Open hobodrifterdavid opened 3 months ago
@hobodrifterdavid Thanks for bringing up the issue. The documentation is a bit outdated. Can you please try the latest main branch and this Docker command instead:
docker run --name wordcab-transcribe --gpus all --shm-size 1g --restart unless-stopped -p 5001:5001 -e WORDCAB_TRANSCRIBE_API_KEY="x" -e WHISPER_MODEL="medium" -e WHISPER_ENGINE="faster-whisper-batch" -e ALIGN_MODEL="tiny" -e DIARIZATION_BACKED="longform-diarizer" -e COMPUTE_TYPE="float16" -e DEBUG="True" -e USERNAME="admin" -e PASSWORD="password" -e OPENSSL_KEY="0123456789abcdefghijklmnopqrstuvwyz" -e WINDOW_LENGTHS="2.0,1.5,1.0,0.75,0.5" -e SHIFT_LENGTHS="1.0,0.75,0.625,0.5,0.25" -e TENSORRT_LLM_VERSION="0.9.0.dev2024032600" wordcab-transcribe
The environment variables are from the .env file, feel free to customize.

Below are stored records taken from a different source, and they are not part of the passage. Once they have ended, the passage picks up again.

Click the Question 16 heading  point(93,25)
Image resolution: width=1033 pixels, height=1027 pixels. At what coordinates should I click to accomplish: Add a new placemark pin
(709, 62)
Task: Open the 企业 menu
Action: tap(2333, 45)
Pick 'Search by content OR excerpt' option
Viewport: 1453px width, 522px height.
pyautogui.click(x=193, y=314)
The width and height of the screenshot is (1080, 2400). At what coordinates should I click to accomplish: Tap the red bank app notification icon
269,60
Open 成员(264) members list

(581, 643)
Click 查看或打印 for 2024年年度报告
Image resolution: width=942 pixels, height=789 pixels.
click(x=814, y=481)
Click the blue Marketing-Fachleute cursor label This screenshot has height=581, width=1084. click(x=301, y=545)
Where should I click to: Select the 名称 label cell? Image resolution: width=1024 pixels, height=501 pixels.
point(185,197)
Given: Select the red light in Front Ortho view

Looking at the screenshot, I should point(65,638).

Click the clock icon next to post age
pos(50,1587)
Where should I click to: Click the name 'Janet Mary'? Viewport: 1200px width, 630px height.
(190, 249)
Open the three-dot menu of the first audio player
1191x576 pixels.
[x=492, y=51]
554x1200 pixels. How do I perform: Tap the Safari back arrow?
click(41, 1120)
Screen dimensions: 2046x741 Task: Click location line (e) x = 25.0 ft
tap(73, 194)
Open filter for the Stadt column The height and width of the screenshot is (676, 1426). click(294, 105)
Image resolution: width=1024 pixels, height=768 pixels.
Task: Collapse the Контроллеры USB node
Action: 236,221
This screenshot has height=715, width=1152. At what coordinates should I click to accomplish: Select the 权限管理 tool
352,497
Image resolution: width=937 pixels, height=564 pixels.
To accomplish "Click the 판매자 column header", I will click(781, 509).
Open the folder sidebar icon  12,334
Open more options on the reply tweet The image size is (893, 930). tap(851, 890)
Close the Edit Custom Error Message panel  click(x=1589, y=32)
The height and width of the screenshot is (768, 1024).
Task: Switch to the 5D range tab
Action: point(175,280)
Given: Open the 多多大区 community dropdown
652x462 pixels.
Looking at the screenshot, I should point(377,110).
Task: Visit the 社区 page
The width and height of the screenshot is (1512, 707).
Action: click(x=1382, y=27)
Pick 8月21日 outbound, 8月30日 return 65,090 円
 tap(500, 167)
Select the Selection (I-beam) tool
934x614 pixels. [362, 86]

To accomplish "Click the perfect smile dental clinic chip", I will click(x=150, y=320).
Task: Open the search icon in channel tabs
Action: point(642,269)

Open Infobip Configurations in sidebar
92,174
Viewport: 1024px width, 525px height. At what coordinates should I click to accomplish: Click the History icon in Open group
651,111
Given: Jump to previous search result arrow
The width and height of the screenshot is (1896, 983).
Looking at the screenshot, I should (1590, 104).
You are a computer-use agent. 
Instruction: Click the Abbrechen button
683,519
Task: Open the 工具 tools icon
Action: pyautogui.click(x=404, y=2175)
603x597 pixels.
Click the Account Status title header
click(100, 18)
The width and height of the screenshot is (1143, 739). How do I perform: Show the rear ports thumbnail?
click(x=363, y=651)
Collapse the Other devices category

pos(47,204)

On the second machine, I'm able to build if I add ipython to requirements.txt. The 'docker run' command in the readme does start the container sucessfully, and I'm able to process a request, but it errors out if I try to use the VAD. It seems okay with the updated command you sent. On the first machine, still illegal memory access, but I will wipe the machine and try again.
I got a few questions. :)
Is there a preferred backend for processing a long file over multiple GPUs?
In your docs, TensorRT-LLM doesn't allow passing a prompt. The prompt is useful for nudging the model towards outputing zh-CN or zh-TW, as there is only a single supported Chinese language code for whisper. Although, I guess machine translation as a post-processing step might be reasonable way to handle this.
Faster-Whisper has a length_penalty parameter that I understand increases the probabilty of the 'end of segment' token, the longer the segment gets. I think it's useful for pushing the output towards making shorter segments/subs. Could it be exposed in the API? The current output often gives segments that are too long to show as subtitles. btw, I noticed today that stable-ts has a set of functions for splitting and merging subs, although a proper sentence segmenter would additionally be helpful.
@hobodrifterdavid I noticed the missing IPython as well, check out the latest main branch that I just pushed, should resolve a few issues.
I kind of now prefer the Whisper engine I just added, faster-whisper-batched
, which adds a bunch of unmerged PRs from the faster-whisper library that make things go fast.
Use the edited docker run
command above and head to the FastAPI docs, where the first audio file endpoint should have the length_penalty
parameter. I recommend setting batch_size
to 4 or 8 at least, and num_beams
to 5. given your GPU.
FastAPI docs are a bit weird for list input, so if you want to add vocab you'll need to use curl
or requests
with the audio file endpoint. You can use the audio-url endpoint and add vocab and the other parameters in the JSON, but you'll need a presigned URL to test that.
I wiped the first machine, it runs fine now. I didn't see the length_penalty param in the docs yet.
The Silero VAD is used? Do you know how it compares to other VADs (nemo etc.), in different languages?
I think you might have not pushed the length_penalty. 👀🙂
Hello. This project looks very interesting. I hit some issues building the Dockerfile as described in the readme:
On the first machine (Ubuntu Server 22 LTS, 4x 3090), the build process completed, but I got an 'illegal memory access' error, I think from a CUDA library, when starting up. This machine previously had a modified nvidia driver for P2P access, so it's possible it's not your issue. (https://github.com/tinygrad/open-gpu-kernel-modules/issues/4)
On the second machine (Ubuntu Server 22 LTS, 1x 3090), initially I had an error about the specific version of openssl not being available or compatible, I removed the version number specified in the Dockerfile, and the build continued. But the latest error is "ModuleNotFoundError: No module named 'IPython'"
Just a heads up, ideally I'd be able to help you debug.